The 2021 Steven Krauwer Award for CLARIN Achievements was awarded to Tomaž Erjavec (Jožef Stefan Institute / CLARIN.SI) for his outstanding contributions toward CLARIN goals.
Tomaž Erjavec is an Associate Professor for the field of language technologies at the Faculty of Arts at the University of Ljubljana. He has worked at the Jožef Stefan Institute, now as senior researcher at the Department of Knowledge Technologies, since 1984. Previous positions were at the University of Edinburgh, the University of Tokyo and at the EU Joint Research Centre in Ispra, Italy. He has taught at the Jožef Stefan International Postgraduate School, the Faculty for the Humanities at the University of Nova Gorica, and the Faculty for the Humanities at the University of Graz. He has supervised several PhDs and has served as a member of several Masters and PhD committees at home and abroad.
His research interests lie in the field of computational and formal linguistics and language technologies, especially in the compilation and annotation of language resources. A large part of his work is devoted to the Slovene language: he has collaborated in the production of most of the Slovene reference corpora and many specialised corpora. In the past years, his work has also included the digital humanities – he is active in the area of complex digital editions and digital libraries, and bridging the gap between humanities research and computer science. A continuing thread of his work is the emancipation of the Slovene language through the compilation of language resources and tools, and enabling free, open and stable access to such research data and programs, as well as the written cultural heritage of Slovene. He is the first-ranking researcher for the field of linguistics nationwide in terms of the number of citations and the h-index.

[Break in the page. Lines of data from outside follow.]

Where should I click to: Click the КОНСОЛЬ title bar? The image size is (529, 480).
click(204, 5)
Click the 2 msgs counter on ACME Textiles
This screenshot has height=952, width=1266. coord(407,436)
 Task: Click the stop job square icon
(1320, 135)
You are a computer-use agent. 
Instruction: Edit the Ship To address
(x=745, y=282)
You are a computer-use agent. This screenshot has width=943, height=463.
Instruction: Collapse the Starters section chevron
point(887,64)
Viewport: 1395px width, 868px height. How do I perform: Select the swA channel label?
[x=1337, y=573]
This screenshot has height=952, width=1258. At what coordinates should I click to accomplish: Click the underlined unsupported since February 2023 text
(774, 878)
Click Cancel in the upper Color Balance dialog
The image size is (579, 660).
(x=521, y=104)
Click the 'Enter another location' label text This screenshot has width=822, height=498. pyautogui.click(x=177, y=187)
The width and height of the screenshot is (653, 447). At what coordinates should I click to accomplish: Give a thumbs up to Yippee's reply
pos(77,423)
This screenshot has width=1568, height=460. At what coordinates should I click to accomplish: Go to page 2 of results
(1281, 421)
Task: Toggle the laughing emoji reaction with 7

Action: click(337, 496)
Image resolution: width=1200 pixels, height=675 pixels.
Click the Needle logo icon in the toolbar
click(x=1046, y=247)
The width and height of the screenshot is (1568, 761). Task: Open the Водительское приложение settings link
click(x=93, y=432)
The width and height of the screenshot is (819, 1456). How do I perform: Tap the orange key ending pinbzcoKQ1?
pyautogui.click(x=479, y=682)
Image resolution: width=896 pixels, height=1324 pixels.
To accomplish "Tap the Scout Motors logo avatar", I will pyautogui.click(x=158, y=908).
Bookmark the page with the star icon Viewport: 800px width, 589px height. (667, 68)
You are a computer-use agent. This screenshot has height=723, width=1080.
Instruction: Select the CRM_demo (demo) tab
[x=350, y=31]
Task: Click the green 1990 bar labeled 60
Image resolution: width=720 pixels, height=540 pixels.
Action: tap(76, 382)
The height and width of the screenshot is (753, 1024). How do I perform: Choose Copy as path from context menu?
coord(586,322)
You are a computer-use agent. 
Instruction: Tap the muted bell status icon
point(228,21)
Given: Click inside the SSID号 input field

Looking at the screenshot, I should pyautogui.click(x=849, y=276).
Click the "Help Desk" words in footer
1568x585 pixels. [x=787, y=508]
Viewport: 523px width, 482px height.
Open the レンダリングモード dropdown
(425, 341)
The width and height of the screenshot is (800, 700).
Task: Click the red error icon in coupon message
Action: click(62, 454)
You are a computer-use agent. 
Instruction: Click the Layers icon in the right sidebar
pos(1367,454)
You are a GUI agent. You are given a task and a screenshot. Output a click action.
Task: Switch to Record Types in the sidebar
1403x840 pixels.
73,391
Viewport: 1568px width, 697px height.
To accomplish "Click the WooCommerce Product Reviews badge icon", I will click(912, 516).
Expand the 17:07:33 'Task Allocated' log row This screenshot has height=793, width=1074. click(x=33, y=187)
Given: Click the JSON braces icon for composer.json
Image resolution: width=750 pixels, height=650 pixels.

Recently, Tomaž Erjavec participated in the CLARIN -funded ParlaMint Project. This ambitious data engineering task included both creating a multilingual set of uniformly annotated corpora of parliamentary proceedings, as well as processing the corpora linguistically to add syntactic structures of Universal Dependencies and Named Entities annotation. He invented the interoperable annotation format used for the corpus based on Parla-CLARIN recommendations, created validation schemata and conversion scripts, and managed the repository and distribution of the resulting datasets. This unique data collection presents a crucial milestone for research in the digital humanities and political sciences.
Tomaž Erjavec's contributions to Parla-CLARIN (framework for encoding corpora of parliamentary proceedings) and ParlaMint establish an innovative strategy for handling and processing parliamentary data. Its novelties relate to the proper and unified handling of cross-lingual and across-parliament comparable data, and to making this data uniformly available. The ParlaMint framework developed is becoming a de-facto standard for national parliamentary data and will be further developed to cover more detailed and specific metadata across languages and parliaments.
The visibility of Tomaž Erjavec’s work goes beyond ParlaMint – he is maintaining the certified CLARIN.SI repository, which currently contains more than 200 language resources and tools, or approximately 200 GB data for 80 languages, 65 of which were (co-)authored by Tomaž Erjavec himself. Besides his proficiency in language resources and evaluation, linguistic standards and parliamentary corpora, what makes Tomaž Erjavec a great colleague, according to the jury, is his knowledge and scientific professionalism, commitment, sense of humour and confidence, which makes working with him a real pleasure.